Она посмотрела на него, словно не сознавая, кто он.
– Что ты говоришь? Ты что, не понимаешь, как сейчас опасно скитаться по городу в сомнительной компании?!
– Понимаю, – вздохнул Алексей. – Не нравится мне всё это.
Что именно ему не нравится, Елена не успела переспросить. Ваеры перестали клясть друг друга.
– Да, Ленушка, дорогая, ты права! Нужно немедленно бежать!
– Куда бежать? – с готовностью переспросил Фридрих. Он уже смутился из-за того, что наговорил, и пытался загладить вину.
Елизавета опять растерялась, Елена чуть не плакала, дети с надеждой смотрели на старших. За это короткое время их мир перевернулся несколько раз, и они перестали понимать хоть что-то. А, когда не понимаешь, становится страшно и досадно.
Елена шла по темнеющим улицам. Петербург с обеих сторон налетал на неё, придавливал своей мощью. Сочная тишина и успокаивала, и коварно усыпляла. Она боялась, что не дойдёт до дома, ляжет на гранит и блаженно уснёт. Сумерки с торжественной грациозностью стучали в стёкла выплывающим из синей дымки очертаниям шедевров архитектуры, а с реки тянуло тошнотворным запахом тины и помоев.
Елена отвыкла от красоты, от простого сознания, что жизнь – небывалой щедрости подарок привередницы – судьбы. На такие мысли теперь она, уставшая от поисков племянницы, хнычущая и чувствующая себя ничтожной, не была горазда.
Улицы наполовину опустели. Люди заперлись в своих промёрзших домах и жались друг к другу, чтобы хоть немного согреться. Возле величественного Спаса на Крови стояла стройная женщина с чёрными волосами. Елена и в темноте умела различать оттенки цветов, а особенно женских волос, ведь была остроглазой и наблюдательной к внешности и туалетам других. Женщина величаво и просто, без налёта высокомерия, повернула своё лицо на шелест шагов Елены. У той перехватило дыхание, как в момент открытия занавеса перед торжеством искусства, и тёплые благоговение, признание, любовь разлились внутри.

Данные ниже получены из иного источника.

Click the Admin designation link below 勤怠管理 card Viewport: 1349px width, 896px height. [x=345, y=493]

Елена видела, как Она призрачно улыбнулась, повернулась и пошла навстречу. То невообразимое ощущение восторга, даже суеверного преклонения, какое чувствуют верующие перед святыней, нарастало в Елене. Она боялась пошевелиться, боялась, что слёзы защекочут ей глаза и помешают лицезреть минутное видение. Елена не могла поймать, схватить поэта за длинно спадающую с её вытянутой фигуры юбку. Ей казалось, что Анна просочится сквозь её пальцы, как неуловимый бархат, и оставит только сожаление и стыд. Она никому не принадлежит, разве только музе и вечности. Она – образец того, чем может стать Женщина, если она не растрачивает себя на пустяки.

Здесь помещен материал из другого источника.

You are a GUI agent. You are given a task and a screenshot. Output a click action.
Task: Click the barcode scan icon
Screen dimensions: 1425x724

Она удалялась уже, а Елена стояла по-прежнему в оцепенении, как будто её обкурили терпкими восточными благовониями. Так мало в её жизни осталось прекрасного, что она не могла просто так отпустить чувства, распирающие её. Догнать Анну и заговорить с ней Елене казалось кощунством, как будто она хотела вмешаться в ход времени. Ей казалось невообразимым, что с той, великой, можно говорить о пустяках, жевать баранки и искать деньги. Так можно было разрушить созданные собой дымчатые фантазии о чём-то лучшем. Наконец, Елена обернулась, чтобы посмотреть вслед видению.

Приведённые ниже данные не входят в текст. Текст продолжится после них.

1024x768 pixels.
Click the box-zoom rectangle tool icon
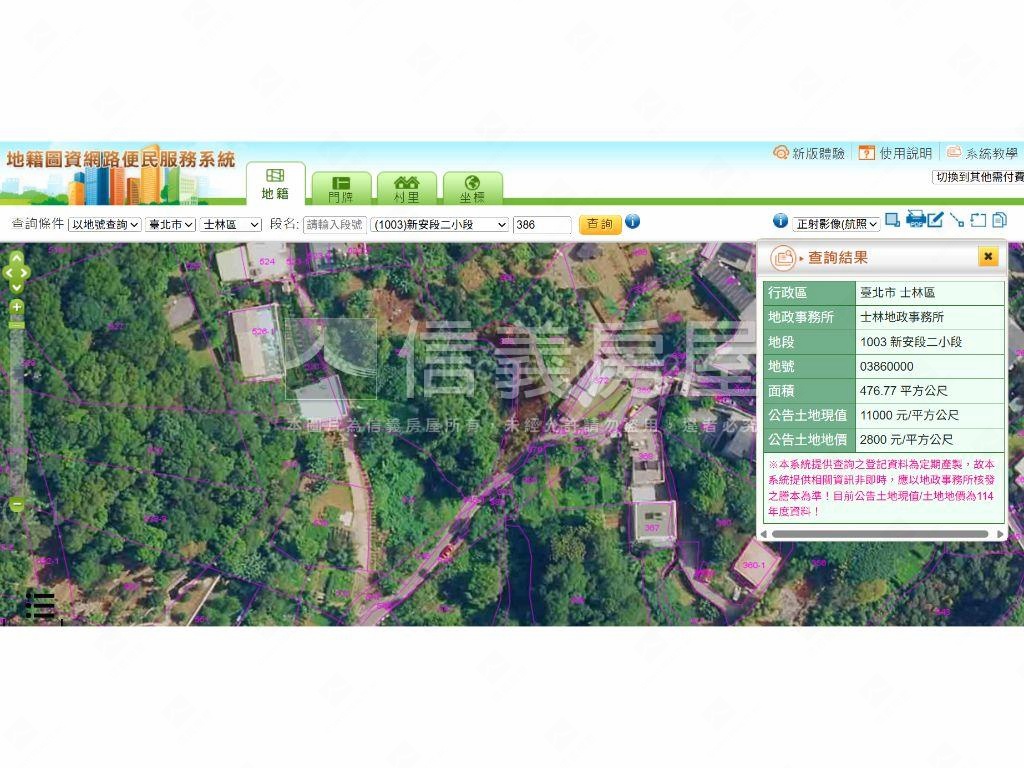tap(892, 220)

Ты прошла, словно сон мой, легка…
На дороге, где только что она ступала, сиротливо белел небольшой кусочек ткани. Елена нежно взяла его в руки, как ценнейшую реликвию и, опомнившись, догнала Анну. Молча она воззрилась на благородное грустное лицо и почувствовала что-то родное в нём. Подумала вдруг, что не одинока в беде. Елена заслужила в ответ печальный, мистический, как вся ахматовская поэзия, взгляд и едва уловимую улыбку, не показывающую зубы. Елена ощутила почему-то, что уже видела это лицо – в далёком детстве, у постели больной матери. Конечно, судьба Анны не была ещё так печальна, как судьба безызвестной безответной женщины, носящей одно с ней имя, но Елена в тот миг была уверена в их схожести. То, что стихи – часть фантазий, а не отражение настоящей жизни, она не понимала. Она знала, что Анна трагической долей похожа на её мать, что она так же воздушна и так же живёт в её мечтах, фантазиях и даже воспоминаниях, и эта уверенность жгла.
В восторге, в благодарности за подаренные лучистыми тягучими стихами минуты Елена могла бы целовать… не песок, на такое унижение она не способна была, но платье. Но она просто смотрела на своего кумира, стараясь понять, потому что всегда надеялась, что высшее, какой-то потаённый смысл, открытый лишь избранным, есть.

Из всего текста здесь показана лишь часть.